**SET EXERCISE:**
Render the stretch of the material from the line containing "Viewport: 1497px width, 812px" through the end as a numbered list, skipping blank lines and leaving out the pictures.

**Entries for locating text and on-screen elements:**
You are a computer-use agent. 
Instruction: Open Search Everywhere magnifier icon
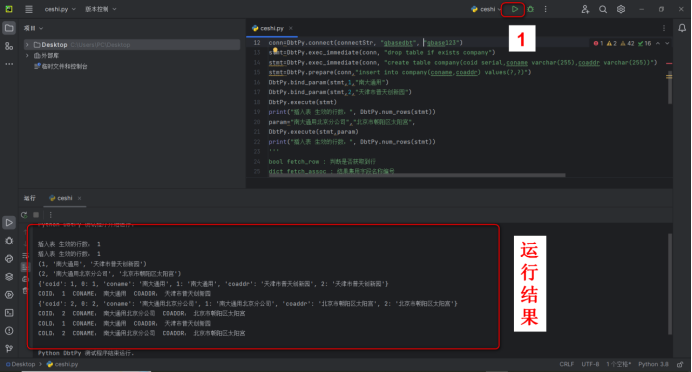(x=603, y=9)
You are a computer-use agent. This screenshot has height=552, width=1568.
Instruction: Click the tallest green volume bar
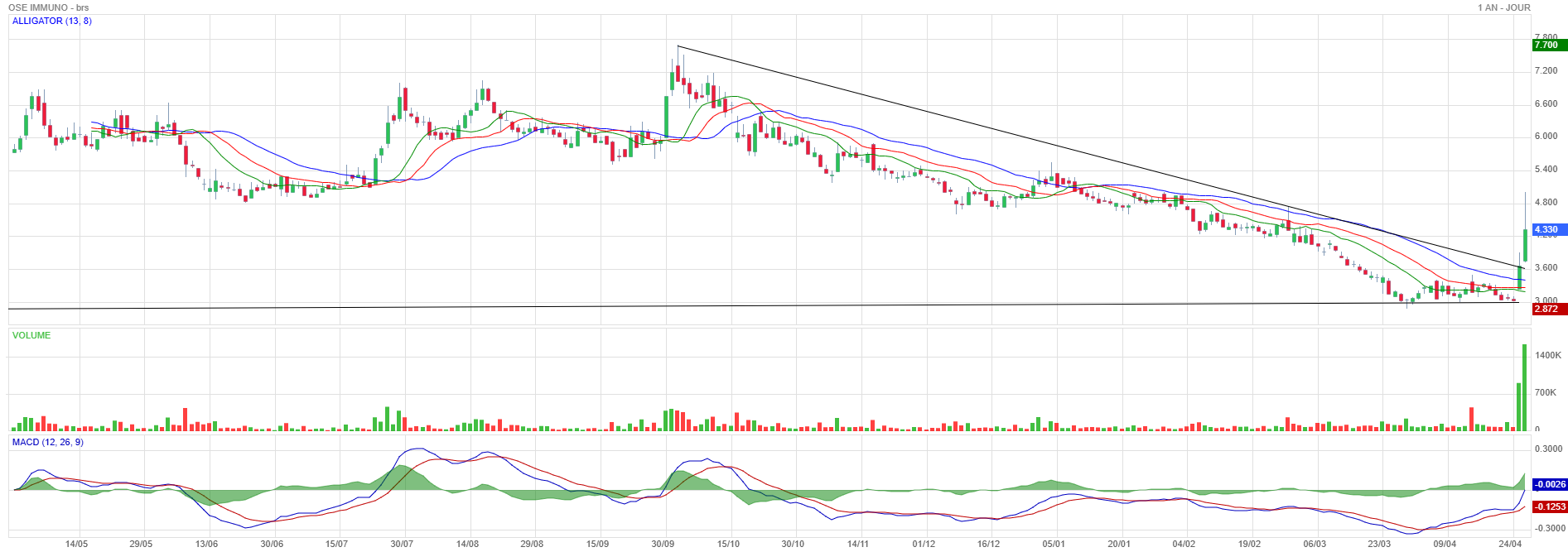(x=1524, y=387)
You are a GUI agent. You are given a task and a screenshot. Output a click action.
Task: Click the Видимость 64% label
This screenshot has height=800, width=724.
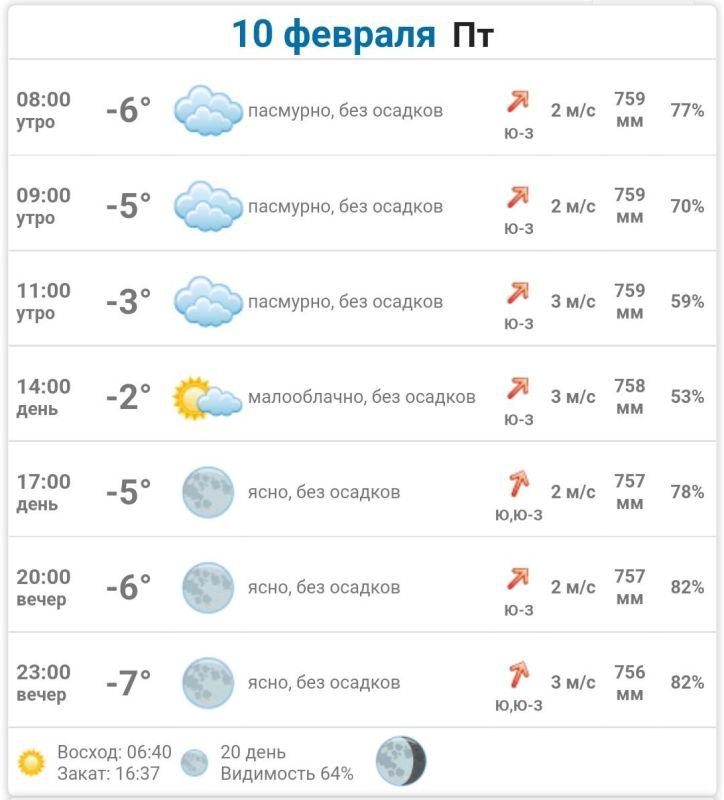(286, 773)
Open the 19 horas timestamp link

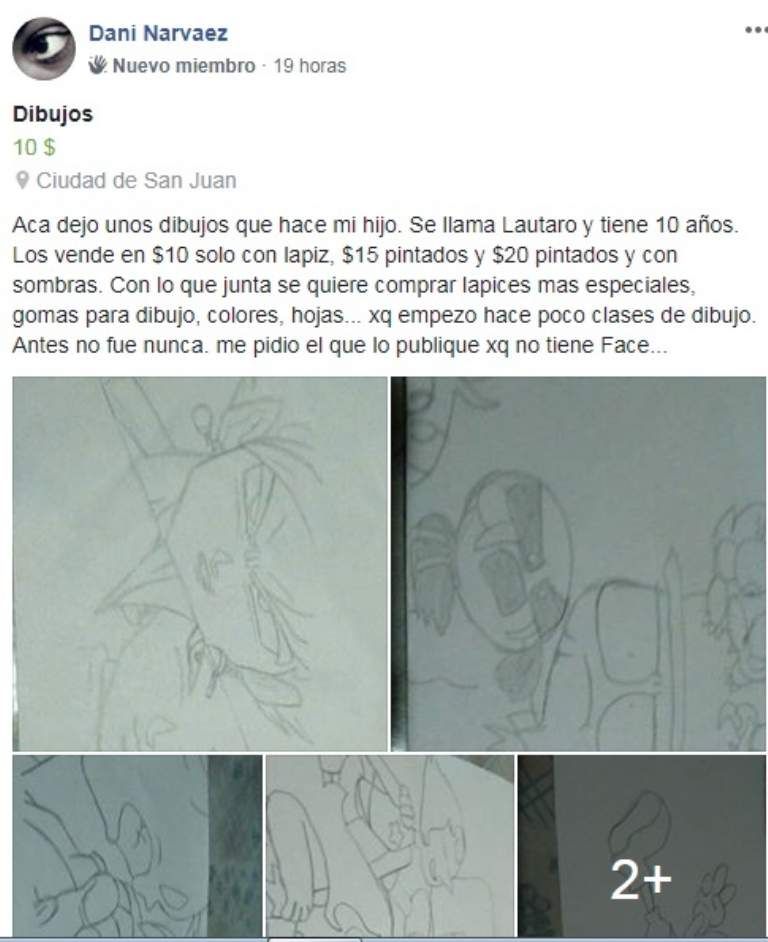click(x=309, y=65)
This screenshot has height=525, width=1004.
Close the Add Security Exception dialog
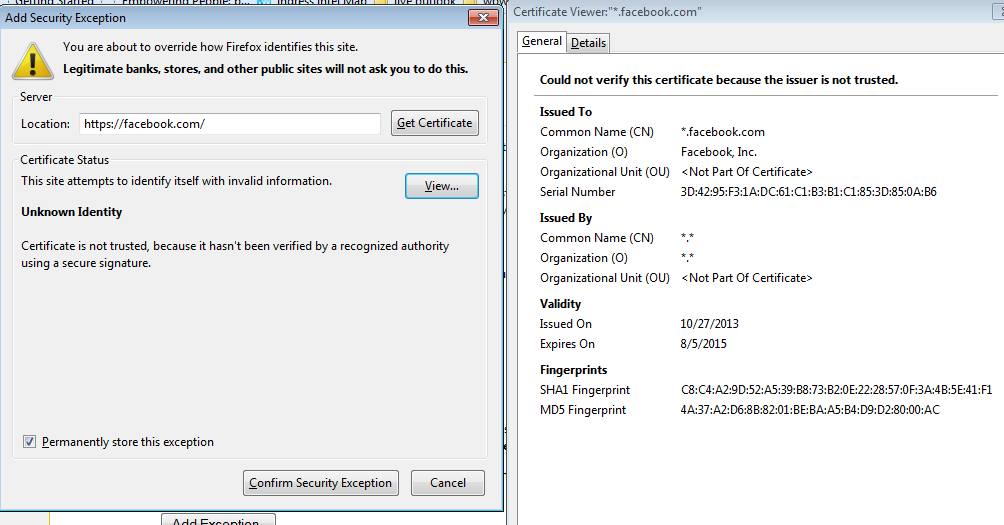(484, 17)

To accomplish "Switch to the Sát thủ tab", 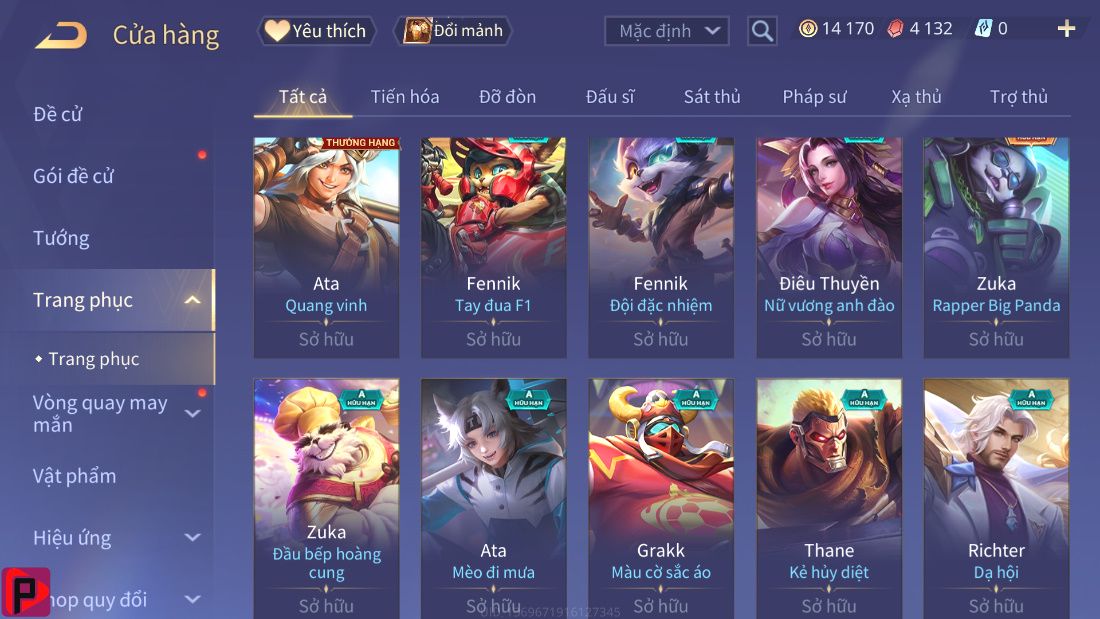I will point(712,97).
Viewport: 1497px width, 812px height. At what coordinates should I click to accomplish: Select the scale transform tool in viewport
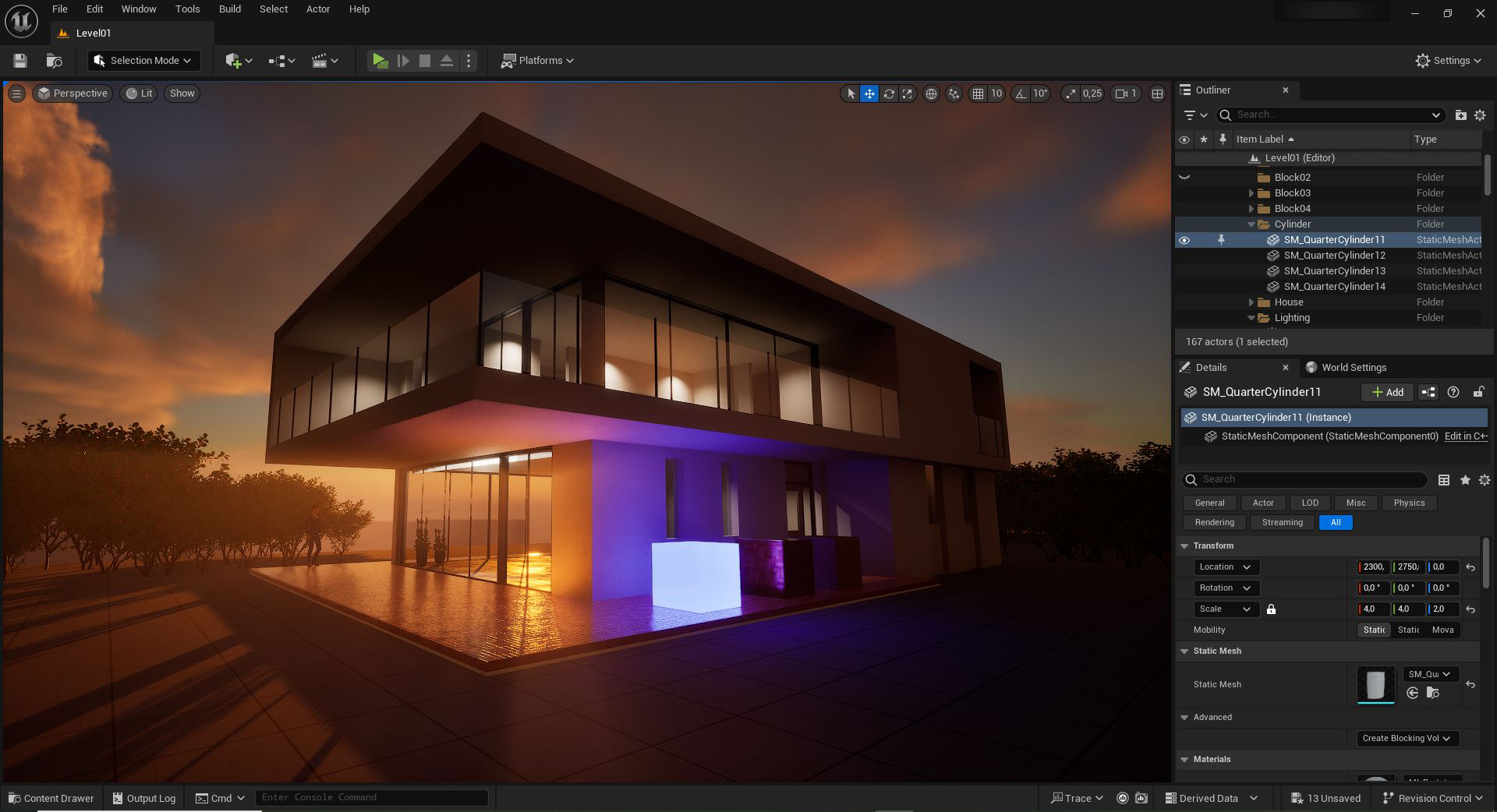pyautogui.click(x=907, y=94)
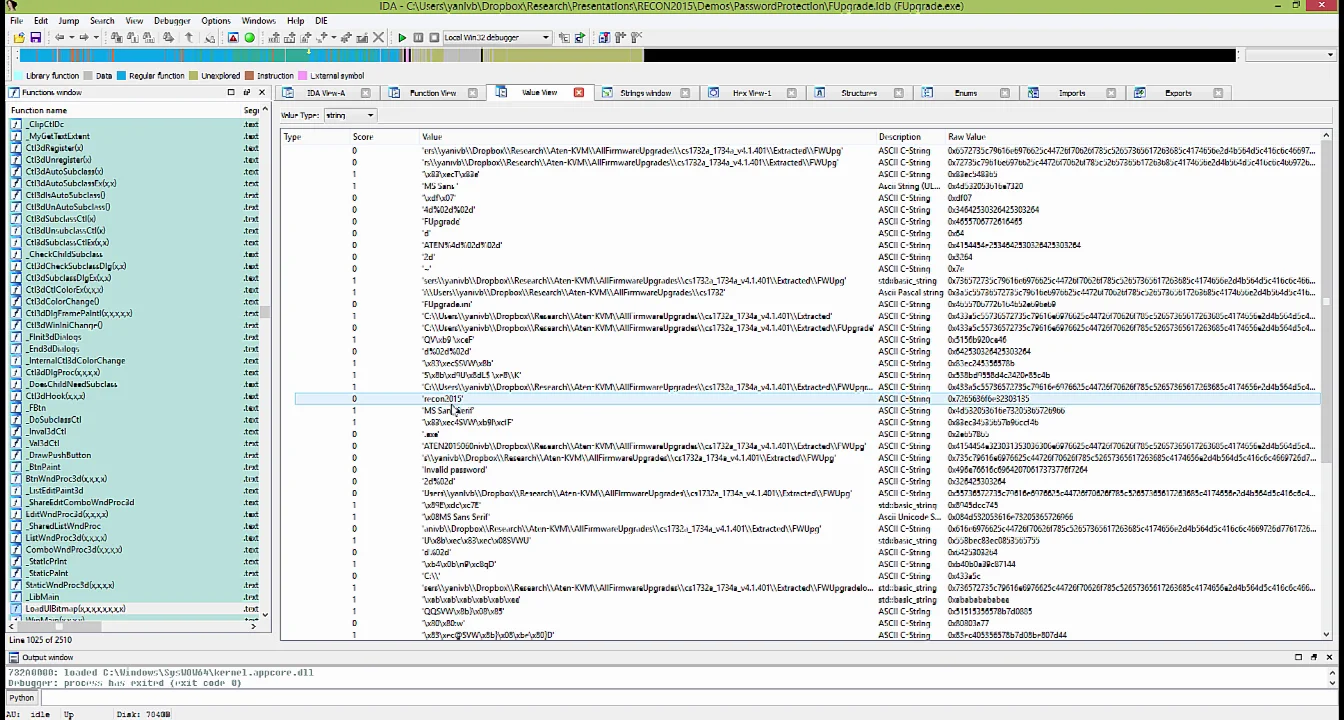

**WRITTEN REPLY:**
1. Viewport: 1497px width, 812px height. At what coordinates should I click to accomplish: Select the scale transform tool in viewport
2. pyautogui.click(x=907, y=94)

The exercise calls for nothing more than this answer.